## What you have to do
Wherever a line in the records contains the word "dropdown", return that line.

=======

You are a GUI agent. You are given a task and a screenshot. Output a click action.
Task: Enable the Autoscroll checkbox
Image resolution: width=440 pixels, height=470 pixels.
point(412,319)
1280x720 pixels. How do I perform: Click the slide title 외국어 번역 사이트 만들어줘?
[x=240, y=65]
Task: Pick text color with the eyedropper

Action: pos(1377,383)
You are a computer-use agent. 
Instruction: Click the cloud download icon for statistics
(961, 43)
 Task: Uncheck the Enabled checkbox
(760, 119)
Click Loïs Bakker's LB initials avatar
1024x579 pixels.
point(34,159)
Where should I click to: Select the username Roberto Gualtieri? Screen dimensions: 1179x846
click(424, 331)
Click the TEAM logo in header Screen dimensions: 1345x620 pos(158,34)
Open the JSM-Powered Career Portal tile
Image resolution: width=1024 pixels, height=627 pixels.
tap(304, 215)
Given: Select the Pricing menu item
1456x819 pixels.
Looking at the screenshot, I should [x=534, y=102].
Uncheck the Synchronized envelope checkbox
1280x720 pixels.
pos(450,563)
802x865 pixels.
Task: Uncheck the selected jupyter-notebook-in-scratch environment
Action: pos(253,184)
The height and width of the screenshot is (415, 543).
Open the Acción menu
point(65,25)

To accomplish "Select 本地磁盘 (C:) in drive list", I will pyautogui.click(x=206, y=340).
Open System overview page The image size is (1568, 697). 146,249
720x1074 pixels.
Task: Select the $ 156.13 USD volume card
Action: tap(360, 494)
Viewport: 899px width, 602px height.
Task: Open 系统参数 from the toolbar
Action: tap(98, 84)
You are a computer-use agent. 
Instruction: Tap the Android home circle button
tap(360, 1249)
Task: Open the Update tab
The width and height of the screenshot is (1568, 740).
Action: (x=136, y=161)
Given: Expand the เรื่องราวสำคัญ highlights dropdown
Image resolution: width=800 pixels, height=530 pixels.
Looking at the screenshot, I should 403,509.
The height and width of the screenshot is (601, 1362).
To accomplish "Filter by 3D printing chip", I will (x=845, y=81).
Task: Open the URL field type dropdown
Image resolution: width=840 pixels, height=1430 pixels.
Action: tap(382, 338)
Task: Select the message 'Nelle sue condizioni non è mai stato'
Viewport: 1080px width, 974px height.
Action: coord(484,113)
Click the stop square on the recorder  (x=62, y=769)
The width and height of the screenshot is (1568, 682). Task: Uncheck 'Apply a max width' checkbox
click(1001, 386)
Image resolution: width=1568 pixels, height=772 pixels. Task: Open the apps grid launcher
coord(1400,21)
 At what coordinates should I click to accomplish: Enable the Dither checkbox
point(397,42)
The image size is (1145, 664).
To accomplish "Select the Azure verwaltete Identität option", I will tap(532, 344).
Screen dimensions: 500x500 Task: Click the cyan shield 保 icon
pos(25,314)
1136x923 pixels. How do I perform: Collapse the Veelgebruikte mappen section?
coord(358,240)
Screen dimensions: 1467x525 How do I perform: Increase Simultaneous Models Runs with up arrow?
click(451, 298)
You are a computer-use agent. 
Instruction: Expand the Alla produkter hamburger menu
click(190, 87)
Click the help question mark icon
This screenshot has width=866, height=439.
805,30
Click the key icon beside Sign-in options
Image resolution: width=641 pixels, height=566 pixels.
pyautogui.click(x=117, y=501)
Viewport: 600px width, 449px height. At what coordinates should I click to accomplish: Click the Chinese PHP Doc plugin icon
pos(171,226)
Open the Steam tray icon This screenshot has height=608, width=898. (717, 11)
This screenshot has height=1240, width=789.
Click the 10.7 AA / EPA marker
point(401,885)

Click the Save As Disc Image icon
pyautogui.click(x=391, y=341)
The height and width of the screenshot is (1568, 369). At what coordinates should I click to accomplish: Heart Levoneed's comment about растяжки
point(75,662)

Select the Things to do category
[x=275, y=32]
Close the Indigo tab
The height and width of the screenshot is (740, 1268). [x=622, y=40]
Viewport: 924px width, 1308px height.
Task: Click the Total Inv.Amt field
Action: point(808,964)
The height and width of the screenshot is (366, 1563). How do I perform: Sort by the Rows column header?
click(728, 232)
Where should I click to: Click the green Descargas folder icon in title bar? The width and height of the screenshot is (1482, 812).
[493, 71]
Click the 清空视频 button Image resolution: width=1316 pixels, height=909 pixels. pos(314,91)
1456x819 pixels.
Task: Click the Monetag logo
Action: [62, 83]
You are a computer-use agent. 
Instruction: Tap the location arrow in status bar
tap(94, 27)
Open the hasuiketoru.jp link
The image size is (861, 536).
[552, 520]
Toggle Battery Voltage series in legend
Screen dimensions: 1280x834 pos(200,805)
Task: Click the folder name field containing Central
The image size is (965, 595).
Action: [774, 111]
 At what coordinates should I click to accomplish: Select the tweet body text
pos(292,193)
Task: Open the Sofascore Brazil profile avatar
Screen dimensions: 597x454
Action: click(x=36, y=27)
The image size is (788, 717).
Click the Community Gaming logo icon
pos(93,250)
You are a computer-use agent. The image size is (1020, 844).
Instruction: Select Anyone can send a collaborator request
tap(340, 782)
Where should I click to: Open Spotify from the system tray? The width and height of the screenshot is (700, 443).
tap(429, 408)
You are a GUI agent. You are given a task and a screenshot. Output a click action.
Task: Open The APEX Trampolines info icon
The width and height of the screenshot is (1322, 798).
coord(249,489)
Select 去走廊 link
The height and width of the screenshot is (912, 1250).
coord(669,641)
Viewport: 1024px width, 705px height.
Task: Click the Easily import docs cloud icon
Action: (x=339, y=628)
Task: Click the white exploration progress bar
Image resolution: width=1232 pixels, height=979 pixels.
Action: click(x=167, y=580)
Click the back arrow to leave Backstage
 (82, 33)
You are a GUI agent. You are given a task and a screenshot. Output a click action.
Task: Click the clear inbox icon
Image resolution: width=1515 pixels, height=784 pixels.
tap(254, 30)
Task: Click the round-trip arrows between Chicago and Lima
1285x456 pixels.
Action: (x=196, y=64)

=======

## Written response
Given: Expand the เรื่องราวสำคัญ highlights dropdown
Task: Open the URL field type dropdown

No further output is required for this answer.